Christ made Himself known to Moses in the material fire on Sinai; He will appear to us in a spiritualised fire. He is with us all the days, even to the end of the world, and He will appear in the spiritual fire to those who have cleared their vision through the Event of Golgotha. They will see Him. Formerly they saw Him differently, but in future they will see the true form of Christ in a spiritual fire. Through Christ having worked down so deeply, even into the physical bony structure or skeleton, He has so purified this physical matter that it will never become what the Enlightened Ones of the East supposed it would, when they thought that the Enlightened One of the future would not find human beings on the earth who would understand Him. Christ was led to Golgotha in order that the fire should not become dross, but that it should be spiritualised. Human beings will understand the fire when they themselves are spiritualised; and thus Maitreya Buddha will find understanding, and humanity will understand the primeval Cosmic Wisdom.
Whither will Kashiapa’s remains be taken and through what will they be rescued? We are told that Maitreya Buddha will touch him with his right hand and he will be withdrawn in a fire.

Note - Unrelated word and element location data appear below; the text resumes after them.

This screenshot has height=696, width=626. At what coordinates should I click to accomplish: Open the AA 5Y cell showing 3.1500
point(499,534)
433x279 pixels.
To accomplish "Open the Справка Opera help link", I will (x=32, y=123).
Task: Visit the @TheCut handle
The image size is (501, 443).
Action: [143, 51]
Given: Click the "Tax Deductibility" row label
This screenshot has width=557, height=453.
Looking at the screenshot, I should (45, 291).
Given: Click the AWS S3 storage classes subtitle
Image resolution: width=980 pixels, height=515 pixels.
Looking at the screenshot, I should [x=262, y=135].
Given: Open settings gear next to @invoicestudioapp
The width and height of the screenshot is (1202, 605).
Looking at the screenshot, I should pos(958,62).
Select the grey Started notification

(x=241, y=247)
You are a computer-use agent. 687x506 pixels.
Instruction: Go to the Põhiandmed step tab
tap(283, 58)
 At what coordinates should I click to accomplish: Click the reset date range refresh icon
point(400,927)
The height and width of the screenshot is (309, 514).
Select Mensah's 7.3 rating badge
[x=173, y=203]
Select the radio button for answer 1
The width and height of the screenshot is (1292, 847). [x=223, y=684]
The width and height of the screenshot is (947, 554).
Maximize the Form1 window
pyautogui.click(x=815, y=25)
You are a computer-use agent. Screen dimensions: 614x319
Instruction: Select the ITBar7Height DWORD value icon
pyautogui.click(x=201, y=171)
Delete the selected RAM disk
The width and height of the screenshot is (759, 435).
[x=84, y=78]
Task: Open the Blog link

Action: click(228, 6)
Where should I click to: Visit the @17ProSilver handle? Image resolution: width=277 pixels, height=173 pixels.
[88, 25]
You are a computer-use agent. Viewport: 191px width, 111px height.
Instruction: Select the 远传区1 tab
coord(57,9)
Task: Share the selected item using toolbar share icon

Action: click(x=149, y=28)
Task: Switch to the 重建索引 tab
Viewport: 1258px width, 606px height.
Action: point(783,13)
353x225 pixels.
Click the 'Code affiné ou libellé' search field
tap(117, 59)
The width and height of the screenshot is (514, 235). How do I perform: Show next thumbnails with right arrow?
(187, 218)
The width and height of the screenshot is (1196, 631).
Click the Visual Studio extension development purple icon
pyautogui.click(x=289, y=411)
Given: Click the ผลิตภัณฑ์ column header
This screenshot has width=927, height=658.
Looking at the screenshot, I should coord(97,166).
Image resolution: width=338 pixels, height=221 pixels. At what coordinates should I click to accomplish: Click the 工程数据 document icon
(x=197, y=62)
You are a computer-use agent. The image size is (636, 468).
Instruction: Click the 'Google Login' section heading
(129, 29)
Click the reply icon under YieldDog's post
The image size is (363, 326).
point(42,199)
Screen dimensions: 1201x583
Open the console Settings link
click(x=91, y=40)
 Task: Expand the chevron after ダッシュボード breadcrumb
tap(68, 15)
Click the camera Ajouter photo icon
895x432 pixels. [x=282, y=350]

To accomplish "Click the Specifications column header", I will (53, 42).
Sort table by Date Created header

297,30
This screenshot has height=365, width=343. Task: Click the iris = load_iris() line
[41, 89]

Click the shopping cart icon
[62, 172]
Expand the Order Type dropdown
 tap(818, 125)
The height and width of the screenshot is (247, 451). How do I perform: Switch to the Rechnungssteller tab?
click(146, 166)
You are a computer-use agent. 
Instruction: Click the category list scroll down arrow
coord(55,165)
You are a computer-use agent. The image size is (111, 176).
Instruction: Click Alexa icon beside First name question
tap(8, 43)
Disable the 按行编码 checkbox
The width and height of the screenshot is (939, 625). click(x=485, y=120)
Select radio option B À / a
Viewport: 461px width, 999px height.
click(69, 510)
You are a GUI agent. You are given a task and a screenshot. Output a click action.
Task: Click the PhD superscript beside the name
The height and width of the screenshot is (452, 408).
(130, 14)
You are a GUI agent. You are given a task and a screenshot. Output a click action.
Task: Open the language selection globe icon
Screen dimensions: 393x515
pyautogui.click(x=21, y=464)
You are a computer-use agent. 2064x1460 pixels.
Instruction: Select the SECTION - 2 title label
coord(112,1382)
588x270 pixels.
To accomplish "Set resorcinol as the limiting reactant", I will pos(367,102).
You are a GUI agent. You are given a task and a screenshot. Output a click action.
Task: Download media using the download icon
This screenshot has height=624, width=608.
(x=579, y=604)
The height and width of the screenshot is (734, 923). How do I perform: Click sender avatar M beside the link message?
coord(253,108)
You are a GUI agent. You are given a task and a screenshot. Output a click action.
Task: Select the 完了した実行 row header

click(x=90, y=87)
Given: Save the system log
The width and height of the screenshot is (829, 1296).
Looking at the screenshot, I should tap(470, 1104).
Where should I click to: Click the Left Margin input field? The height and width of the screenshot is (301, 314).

In Paul’s fire we have to see the spiritualised fire in which will be hidden the body of Kashiapa. In this fire will be hidden all the greatness of the future. We shall see it stream into that which man will become through the Mystery of Golgotha.
A Redeemer meets us in the symbol of the Easter bells; they give us to understand how man ascends or swings himself up to spiritual heights through the Mystery of Easter.
Faust became blind, yet clear light shone within, so that he could work upwards into the worlds where man’s more noble principles will be saved, in the purified spirituality which has flowed into humanity from the Event of Golgotha.